LU12: Physical Database Design and Data Conversion

In this learning unit, you will learn about the process of data normalization, and how it can be used to transform existing data into an efficient logical model.

Learning Objectives

  • Describe the steps in the physical design phase
  • Explain the various data storage formats for attributes
  • Explain the appropriate conditions to de-normalize
  • Describe sequential, indexed and direct (hashed) file organizations
  • Explain when to use indexing as a method for improving performance
  • Explain the issues associated with data conversion
  • Describe various techniques for converting data in SQL implementations


This week we’ll explore more of the activities performed in physical design. How you design the physical structure of your database will have a profound effect on how your database performs. We’ll also look at how to convert data from existing designs into our internal data model. If you look at our methodology you can see that we are still in the design phase, and that data conversion falls in the implementation phase.

What is missing?

Wow. We’ve come a long way since the beginning of this course. As we take a quick look back, we’ve learned how to:

  • Implement an internal database model in SQL with tables, keys, and constraints.
  • Create external model database structures in SQL which simplify the complexities of the internal model.
  • Create a conceptual model from data requirements, and draw a Crow’s foot ERD.
  • Transform that conceptual model into a logical model using mapping techniques.
  • Normalize existing databases and logical models to reduce data anomalies.

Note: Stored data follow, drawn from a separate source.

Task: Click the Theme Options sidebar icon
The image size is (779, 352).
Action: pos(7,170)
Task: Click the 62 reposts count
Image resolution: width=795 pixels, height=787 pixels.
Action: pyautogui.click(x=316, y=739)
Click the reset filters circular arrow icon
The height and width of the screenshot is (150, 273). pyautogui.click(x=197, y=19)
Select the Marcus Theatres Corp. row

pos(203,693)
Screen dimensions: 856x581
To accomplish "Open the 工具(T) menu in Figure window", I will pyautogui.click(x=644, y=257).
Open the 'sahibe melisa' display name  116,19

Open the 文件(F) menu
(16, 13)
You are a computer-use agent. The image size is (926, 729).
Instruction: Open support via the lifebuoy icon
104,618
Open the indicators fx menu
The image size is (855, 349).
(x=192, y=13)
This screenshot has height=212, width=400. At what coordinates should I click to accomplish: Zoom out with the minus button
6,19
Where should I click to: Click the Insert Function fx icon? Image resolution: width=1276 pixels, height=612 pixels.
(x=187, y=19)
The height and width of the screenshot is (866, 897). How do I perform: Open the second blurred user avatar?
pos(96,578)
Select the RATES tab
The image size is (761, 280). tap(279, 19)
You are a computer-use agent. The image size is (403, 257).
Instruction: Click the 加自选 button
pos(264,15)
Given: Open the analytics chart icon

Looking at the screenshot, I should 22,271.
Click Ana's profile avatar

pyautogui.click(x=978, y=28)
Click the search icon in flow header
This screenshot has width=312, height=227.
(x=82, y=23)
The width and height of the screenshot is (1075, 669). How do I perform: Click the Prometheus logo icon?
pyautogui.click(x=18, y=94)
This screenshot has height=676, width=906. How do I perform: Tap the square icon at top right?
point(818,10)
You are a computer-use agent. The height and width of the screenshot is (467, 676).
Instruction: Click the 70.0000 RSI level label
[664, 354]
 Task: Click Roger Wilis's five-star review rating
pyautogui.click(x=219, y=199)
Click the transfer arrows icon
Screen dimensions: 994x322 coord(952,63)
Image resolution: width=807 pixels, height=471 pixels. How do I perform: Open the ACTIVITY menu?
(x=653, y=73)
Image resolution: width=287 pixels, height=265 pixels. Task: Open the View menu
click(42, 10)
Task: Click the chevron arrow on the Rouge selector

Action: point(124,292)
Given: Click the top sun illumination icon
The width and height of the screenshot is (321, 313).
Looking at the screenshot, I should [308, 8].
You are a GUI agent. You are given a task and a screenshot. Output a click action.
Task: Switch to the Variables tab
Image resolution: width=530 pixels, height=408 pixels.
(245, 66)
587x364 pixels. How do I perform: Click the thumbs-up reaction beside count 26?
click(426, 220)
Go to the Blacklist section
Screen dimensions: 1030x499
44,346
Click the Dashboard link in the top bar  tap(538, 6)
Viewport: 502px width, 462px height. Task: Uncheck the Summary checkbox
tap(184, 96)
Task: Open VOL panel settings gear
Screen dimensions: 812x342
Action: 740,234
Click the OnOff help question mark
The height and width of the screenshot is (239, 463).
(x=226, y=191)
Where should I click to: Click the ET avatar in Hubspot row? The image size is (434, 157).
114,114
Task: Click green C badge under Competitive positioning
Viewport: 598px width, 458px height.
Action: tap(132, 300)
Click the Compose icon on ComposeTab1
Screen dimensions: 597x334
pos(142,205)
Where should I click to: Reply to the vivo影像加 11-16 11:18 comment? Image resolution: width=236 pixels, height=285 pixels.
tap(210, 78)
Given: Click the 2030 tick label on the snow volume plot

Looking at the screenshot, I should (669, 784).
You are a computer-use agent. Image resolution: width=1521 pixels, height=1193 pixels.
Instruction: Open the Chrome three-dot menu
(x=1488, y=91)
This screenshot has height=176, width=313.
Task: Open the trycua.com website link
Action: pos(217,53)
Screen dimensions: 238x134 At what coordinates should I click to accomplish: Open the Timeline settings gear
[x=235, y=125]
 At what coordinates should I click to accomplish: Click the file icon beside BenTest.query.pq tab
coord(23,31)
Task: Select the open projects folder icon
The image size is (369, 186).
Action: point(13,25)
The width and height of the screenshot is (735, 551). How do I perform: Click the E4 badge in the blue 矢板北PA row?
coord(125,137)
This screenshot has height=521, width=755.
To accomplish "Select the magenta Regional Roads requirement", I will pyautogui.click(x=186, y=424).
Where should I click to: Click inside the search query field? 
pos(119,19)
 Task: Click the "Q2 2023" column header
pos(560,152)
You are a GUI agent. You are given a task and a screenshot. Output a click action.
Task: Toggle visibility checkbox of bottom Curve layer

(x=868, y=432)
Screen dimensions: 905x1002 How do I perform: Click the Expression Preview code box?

You can say we’ve given you the complete picture from start to finish. Roughly speaking, you know how to turn a set of requirements into its corresponding SQL implementation. Well almost. What’s missing? Two very importing things:

  • What is the best way to implement the database in our chosen DBMS given the existing logical model and several factors? This is known as physical database design.
  • How to we get the data out of one system and into our newly-implemented database on our chosen DBMS? We call this issue data conversion and migration.
    In this learning unit we will address both of these issues and hopefully close the loop giving you a complete picture.

Part 1: Physical Database Design

What is database performance and why is it important?

In logical design we produce a data model, independent of hardware and software that describes the database independent of a DBMS. In physical design we need to be concerned with our choice of DBMS and how the data is physically organized in order to optimize performance. We define performance as the indicator used to measure a result to a user’s database request that is appropriate and within agreed upon service level parameters.
What makes things even more complex is that performance is a relative measure. For example, in one organization 3 second response time to a user’s request is considered appropriate and in others 9 seconds is considered good. And in others either 3 or 9 second response time is considered awful. Consider the following examples. In a web-based e-commerce application, there are other latency factors (such as end-user bandwidth) and people are used to 3-5 second response times. 3 Seconds is fine for e-commerce, but what about enterprise directories for logins? If it took the University’s LDAP server 5 seconds to authenticate a user, that would mean considerable delays for other applications such as MySlice or Blackboard. In these cases, perhaps only ½-1 second response is sufficient. And then there’s a database to support the missile avoidance system in a fighter jet, which means trouble if the response time is over ½ second. What is and what is not adequate response time it truly relative to the goal and objectives of the system.
One way we can improve performance without “throwing more hardware” at the issue is to try and reduce overhead. Overhead is a measure of the excessive, tangential or “behind the scenes” work and/or resources required for accomplishing a task. For example, if an SQL query can be written two different ways, one requires a join and the other does not, the query requiring the join has unnecessary overhead, because the overhead can be avoided. When you set a unique constraint on a column to ensure duplicates are not entered this is another form of overhead, because the constraint must be checked before each row is added or updated, slowing down performance. Of course, you could remove the unique constraint, but then you might be opening up the doors to erroneous data!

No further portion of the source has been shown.